● Texto:

◆ ◆ ◆ ◆ ◆

As reações emocionais de um cérebro sob estresse
Já parou para analisar como você fica diante de uma possível ameaça? É comum perceber que os músculos enrijecem. O coração acelera. Ouvidos a postos, atentos. Muita adrenalina correndo pelo corpo. As mãos podem começar a suar. A respiração fica mais curta e o nosso ~cérebro reptiliano~ manda o aviso: vai, minha filha, corre, foge!
Isso pode acontecer tanto diante de uma ameaça imaginária, quando ficamos presas no ~mas e se…?~, quanto num perigo real, porém passageiro (quando estou andando pela rua, à noite, noto meu corpo entrando no modo luta/fuga, pois sinto um medo absurdo de olhar para trás e constatar que há um homem me seguindo; assim que entro em casa, esse medo passa).
A pandemia, no entanto, não foi pontual. Chegou, marcou presença e está, há dois anos, deixando as pessoas nervosas, roendo as unhas diante de tanta incerteza.
Lutar/fugir é uma reação natural do corpo humano. Sentir medo quase o tempo todo, não.
A preocupação com a saúde mental disparou porque não demos conta de lidar com a ameaça constante do coronavírus.
O estresse causado pela pandemia, a mudança brusca nas nossas rotinas, as perdas financeiras, o isolamento, a morte de pessoas que amamos… é coisa demais para assimilar. Um cérebro reativo em excesso desafia a sobrevivência e prejudica o raciocínio. Falta clareza, sobra preocupação.
Efeitos colaterais da pandemia (que talvez você não tenha percebido)
Pior: talvez você ache que os sintomas abaixo são parte da sua personalidade. É como se tivéssemos perdido um pedaço da nossa autoimagem. Veja com qual deles você se identifica:
- Cansaço e esgotamento para lidar com questões básicas do dia a dia (você se lembra quando era uma pessoa cheia de garra e energia?);
- Pensamentos repetitivos, em ~looping~ infinito (e a convicção que nossas paranoias são reais);
- Perda de memória repentina (o que eu estava falando, mesmo?);
- Irritabilidade, muitas vezes incontrolável (sem motivo aparente);
- Sensação de inadequação e desconforto (principalmente no meio de pessoas);
- Dificuldade para se concentrar por longos períodos (sossegar a bunda não te parece uma opção);
- Busca pelo prazer imediato (aquela recompensa cerebral, gostosa, que queremos pra ontem);
- Hipersensibilidade e reatividade (reagimos e só depois pensamos nas consequências);
- Insônia e dificuldade para relaxar (o pensamento não para!);
- Medo do futuro (sensação de bagunça, de névoa, de lente embaçada);
- Autocobrança e autossabotagem (mandamos, sem querer, mais cortisol ao nosso corpo já estressado).

◆ ◆ ◆ ◆ ◆

Reproduza, sem alterações, o trecho do texto que começa em "As reações emocionais" e vai até "filha, corre, foge!", inclusive. O material apresentado adiante é independente do texto.

● Dados fornecidos:
◆ ◆ ◆ ◆ ◆

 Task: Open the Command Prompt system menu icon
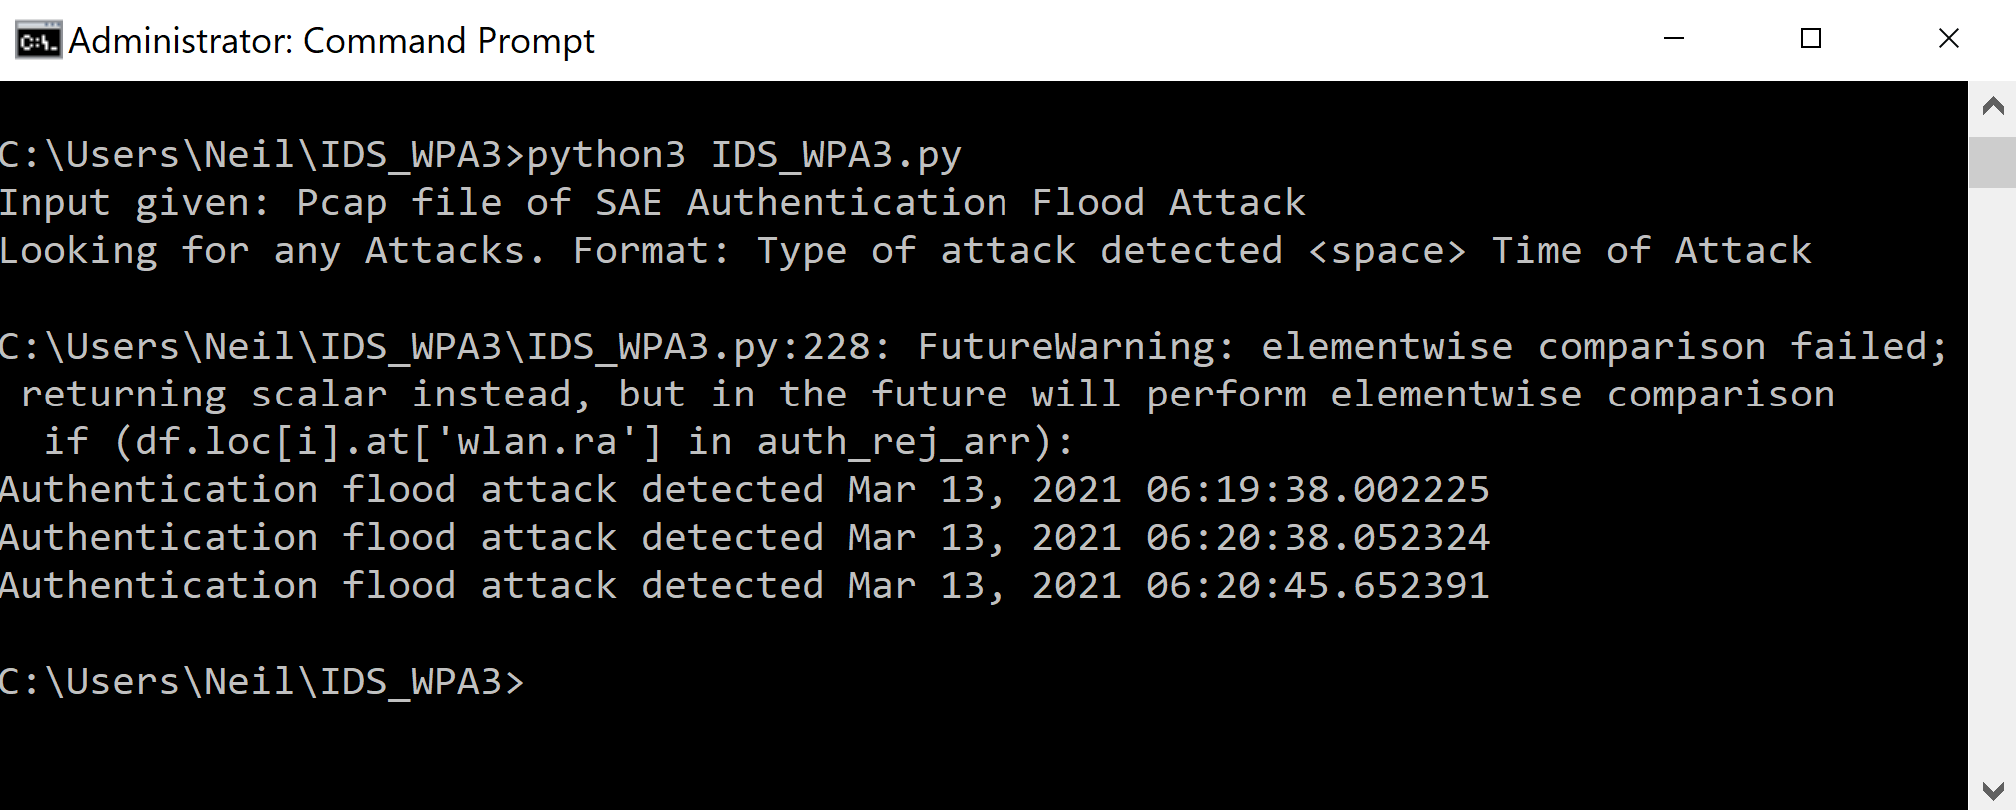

◆ ◆ ◆ ◆ ◆

● Resolução:
As reações emocionais de um cérebro sob estresse
Já parou para analisar como você fica diante de uma possível ameaça? É comum perceber que os músculos enrijecem. O coração acelera. Ouvidos a postos, atentos. Muita adrenalina correndo pelo corpo. As mãos podem começar a suar. A respiração fica mais curta e o nosso ~cérebro reptiliano~ manda o aviso: vai, minha filha, corre, foge!